Disclaimer : The following post contains mildly angsty, ranty content, and is not suitable for children younger than 5 years (because they won’t get it anyway), and people who have attained nirvana. Readership discretion is advised.
I am desperately seeking intervention at the moment, in the form of an entry into the Hallowed portals of Hogwarts, even if it is an affiliated branch, because it needs to admit relatively older folks, aka me. It is alright if their certification doesn’t work anywhere, and doesn’t get me an Auror’s position, because all I need is a few spells for personal use.
I know exactly what I need too, by the way.
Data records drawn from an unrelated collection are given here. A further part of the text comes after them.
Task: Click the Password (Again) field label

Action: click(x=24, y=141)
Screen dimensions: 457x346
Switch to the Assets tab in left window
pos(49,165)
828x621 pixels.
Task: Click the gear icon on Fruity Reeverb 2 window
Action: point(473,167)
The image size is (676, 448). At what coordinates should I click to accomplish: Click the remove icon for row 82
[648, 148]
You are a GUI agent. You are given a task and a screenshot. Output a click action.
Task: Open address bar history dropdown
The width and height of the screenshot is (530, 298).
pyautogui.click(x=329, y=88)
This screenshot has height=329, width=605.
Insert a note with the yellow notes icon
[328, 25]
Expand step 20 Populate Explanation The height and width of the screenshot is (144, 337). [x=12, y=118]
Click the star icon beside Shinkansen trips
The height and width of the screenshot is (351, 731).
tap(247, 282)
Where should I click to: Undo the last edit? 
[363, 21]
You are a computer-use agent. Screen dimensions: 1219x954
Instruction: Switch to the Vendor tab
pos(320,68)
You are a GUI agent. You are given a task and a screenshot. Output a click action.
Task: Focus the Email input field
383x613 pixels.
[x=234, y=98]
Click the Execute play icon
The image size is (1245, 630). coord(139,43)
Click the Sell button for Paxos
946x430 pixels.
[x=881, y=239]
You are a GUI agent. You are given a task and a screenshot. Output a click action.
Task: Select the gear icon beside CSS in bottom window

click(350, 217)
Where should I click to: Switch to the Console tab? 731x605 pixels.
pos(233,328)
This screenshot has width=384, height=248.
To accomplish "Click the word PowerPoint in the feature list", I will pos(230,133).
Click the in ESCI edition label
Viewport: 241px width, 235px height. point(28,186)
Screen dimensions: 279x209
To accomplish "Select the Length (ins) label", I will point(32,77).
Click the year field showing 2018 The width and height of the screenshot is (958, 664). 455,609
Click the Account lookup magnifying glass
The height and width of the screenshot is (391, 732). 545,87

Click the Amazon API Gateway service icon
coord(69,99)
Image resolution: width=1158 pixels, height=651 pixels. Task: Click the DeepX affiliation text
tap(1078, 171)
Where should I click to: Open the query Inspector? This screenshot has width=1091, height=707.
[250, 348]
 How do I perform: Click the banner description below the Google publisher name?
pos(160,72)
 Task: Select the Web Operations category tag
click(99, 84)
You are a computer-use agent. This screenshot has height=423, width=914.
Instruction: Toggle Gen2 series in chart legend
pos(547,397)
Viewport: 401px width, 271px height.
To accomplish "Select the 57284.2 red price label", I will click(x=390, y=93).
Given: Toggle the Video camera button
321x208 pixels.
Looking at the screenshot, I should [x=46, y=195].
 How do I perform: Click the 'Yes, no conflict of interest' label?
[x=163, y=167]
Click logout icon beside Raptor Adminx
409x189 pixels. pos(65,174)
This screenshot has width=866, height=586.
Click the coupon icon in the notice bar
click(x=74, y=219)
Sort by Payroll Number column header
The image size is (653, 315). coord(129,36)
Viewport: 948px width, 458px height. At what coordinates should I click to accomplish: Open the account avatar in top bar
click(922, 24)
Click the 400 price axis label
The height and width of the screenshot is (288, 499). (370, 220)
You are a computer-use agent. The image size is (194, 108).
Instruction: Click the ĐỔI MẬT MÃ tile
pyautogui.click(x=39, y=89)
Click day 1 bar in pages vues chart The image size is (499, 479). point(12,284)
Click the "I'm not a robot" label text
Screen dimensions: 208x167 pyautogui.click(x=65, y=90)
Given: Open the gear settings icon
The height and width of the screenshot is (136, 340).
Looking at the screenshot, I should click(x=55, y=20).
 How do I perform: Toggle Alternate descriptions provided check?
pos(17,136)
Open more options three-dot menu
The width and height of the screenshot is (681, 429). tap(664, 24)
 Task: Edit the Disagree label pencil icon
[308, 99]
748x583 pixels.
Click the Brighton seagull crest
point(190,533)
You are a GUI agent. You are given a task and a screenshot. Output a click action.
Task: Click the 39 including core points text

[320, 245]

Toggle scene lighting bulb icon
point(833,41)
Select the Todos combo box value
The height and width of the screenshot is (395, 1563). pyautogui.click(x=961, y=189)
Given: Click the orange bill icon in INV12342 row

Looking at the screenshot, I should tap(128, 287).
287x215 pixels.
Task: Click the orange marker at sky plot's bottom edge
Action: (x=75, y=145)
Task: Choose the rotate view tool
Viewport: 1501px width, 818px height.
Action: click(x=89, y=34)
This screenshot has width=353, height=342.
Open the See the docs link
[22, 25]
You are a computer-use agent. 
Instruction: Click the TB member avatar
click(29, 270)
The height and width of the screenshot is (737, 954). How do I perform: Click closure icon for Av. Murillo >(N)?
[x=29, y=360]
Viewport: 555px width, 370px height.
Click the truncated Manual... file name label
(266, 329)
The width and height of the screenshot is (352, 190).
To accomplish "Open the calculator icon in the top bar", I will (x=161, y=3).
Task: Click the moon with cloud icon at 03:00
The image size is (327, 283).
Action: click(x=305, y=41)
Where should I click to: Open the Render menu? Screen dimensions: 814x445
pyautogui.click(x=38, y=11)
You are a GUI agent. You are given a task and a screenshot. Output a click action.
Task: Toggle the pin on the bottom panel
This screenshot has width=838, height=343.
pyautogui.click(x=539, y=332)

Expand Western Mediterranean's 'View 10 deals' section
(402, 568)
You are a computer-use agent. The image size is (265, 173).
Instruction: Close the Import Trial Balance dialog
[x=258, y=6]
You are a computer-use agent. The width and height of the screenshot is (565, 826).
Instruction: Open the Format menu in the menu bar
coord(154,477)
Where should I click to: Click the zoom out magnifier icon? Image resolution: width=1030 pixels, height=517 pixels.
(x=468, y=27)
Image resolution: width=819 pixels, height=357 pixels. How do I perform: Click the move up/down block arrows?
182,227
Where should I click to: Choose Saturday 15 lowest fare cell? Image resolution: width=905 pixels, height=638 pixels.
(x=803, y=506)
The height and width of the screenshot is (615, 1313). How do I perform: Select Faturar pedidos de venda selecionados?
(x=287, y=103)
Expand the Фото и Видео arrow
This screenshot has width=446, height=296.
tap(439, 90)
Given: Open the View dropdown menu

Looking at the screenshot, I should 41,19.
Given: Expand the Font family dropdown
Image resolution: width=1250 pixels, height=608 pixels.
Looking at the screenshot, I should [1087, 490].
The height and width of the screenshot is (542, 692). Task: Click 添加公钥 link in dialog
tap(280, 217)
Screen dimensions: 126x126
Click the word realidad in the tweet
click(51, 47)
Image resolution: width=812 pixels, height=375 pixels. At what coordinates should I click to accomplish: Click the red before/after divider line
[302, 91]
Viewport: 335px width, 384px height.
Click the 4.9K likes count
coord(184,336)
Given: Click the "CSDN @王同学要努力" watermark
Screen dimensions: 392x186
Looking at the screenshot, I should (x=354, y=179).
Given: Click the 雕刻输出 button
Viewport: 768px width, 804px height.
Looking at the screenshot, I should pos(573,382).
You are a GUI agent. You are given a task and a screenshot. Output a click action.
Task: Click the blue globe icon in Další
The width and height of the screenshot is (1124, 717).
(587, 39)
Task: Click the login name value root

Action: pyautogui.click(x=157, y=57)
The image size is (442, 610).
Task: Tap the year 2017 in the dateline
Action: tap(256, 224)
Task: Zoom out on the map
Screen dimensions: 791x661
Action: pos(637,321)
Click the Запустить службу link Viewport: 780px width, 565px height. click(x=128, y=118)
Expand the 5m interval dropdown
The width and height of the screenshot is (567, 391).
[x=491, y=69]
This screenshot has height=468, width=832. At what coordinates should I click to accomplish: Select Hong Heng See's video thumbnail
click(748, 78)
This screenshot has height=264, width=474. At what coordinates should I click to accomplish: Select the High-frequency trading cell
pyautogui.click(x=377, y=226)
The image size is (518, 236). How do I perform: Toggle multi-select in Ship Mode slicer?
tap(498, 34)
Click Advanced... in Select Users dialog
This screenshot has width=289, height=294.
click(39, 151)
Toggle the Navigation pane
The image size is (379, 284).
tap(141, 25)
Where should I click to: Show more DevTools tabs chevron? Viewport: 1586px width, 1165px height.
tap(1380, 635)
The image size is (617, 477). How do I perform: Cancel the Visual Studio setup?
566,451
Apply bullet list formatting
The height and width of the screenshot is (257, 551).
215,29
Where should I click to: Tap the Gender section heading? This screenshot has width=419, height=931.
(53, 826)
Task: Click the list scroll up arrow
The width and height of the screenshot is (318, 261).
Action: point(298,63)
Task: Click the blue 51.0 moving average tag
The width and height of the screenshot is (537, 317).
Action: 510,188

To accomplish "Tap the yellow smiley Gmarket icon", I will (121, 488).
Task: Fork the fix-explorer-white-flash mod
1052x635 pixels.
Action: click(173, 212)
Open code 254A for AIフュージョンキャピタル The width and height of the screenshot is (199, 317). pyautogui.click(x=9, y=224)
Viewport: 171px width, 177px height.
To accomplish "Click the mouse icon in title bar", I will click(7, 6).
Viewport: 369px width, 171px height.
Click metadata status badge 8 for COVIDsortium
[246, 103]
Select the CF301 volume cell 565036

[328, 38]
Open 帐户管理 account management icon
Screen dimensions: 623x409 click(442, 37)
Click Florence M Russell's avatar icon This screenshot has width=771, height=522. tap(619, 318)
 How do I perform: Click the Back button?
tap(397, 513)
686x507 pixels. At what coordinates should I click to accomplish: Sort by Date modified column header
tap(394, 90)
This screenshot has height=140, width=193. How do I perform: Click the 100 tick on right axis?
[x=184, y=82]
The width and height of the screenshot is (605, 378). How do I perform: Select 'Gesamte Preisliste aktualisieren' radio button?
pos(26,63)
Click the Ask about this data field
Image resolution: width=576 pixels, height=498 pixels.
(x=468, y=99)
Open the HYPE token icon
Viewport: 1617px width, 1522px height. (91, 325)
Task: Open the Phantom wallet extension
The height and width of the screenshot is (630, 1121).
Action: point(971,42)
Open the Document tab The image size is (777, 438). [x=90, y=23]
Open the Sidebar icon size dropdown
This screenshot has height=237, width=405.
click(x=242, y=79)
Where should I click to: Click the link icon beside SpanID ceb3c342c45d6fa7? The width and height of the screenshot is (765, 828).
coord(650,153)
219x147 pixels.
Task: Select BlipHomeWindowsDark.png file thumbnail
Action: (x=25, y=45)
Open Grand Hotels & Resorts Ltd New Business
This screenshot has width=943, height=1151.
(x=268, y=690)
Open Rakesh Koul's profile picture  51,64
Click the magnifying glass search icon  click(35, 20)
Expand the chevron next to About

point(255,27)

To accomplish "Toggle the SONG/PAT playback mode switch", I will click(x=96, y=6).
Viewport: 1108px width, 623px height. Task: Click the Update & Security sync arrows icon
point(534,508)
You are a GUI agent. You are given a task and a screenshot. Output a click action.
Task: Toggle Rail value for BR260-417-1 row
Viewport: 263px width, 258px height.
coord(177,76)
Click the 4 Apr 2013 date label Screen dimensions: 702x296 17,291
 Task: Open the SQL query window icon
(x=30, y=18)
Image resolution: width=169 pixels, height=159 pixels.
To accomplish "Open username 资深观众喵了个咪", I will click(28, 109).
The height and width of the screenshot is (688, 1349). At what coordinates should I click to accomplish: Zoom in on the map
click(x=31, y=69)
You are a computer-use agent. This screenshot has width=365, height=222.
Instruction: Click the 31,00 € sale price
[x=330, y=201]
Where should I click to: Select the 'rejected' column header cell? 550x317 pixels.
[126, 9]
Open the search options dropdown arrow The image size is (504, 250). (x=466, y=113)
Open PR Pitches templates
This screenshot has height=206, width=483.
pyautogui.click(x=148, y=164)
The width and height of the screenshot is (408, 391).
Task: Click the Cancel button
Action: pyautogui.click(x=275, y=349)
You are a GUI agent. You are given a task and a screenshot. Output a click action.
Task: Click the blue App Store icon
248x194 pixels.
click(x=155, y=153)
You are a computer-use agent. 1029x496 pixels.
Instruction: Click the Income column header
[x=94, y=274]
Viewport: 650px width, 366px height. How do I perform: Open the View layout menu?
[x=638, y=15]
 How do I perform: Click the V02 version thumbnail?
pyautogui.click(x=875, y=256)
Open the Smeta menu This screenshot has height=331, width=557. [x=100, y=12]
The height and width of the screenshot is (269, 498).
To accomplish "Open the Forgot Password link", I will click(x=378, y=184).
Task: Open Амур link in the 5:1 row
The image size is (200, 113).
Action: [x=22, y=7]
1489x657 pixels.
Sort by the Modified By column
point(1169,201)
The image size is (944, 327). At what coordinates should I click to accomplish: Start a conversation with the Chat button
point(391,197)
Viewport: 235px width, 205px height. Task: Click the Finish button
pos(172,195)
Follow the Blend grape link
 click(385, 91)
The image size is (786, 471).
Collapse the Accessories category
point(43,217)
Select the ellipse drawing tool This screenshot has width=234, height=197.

So this spell basically is for the morons at my work place who think that used tissues in the washrooms need to be placed in a semi-crumpled state on top of the garbage bins. On top, and not inside, forcing me to assume that they in fact think that these tissue are actually some sort of a decorative item which they need to display for the next unassuming person who enters the washroom. This also has a domino effect, because none of the people entering later would in their right minds want to fix this, and this makes them pile their tissues in a similar fashion, so in about an hour, we have a mountain of disgusting used tissues, falling to the floor, to greet whoever comes in.
The spell, is to make these tissues, all of them, fly with an extreme speed, and stuff themselves into the mouth of the first defaulter. If there is more than one, it should distribute the same, equally, or as per the discretion of the spell itself.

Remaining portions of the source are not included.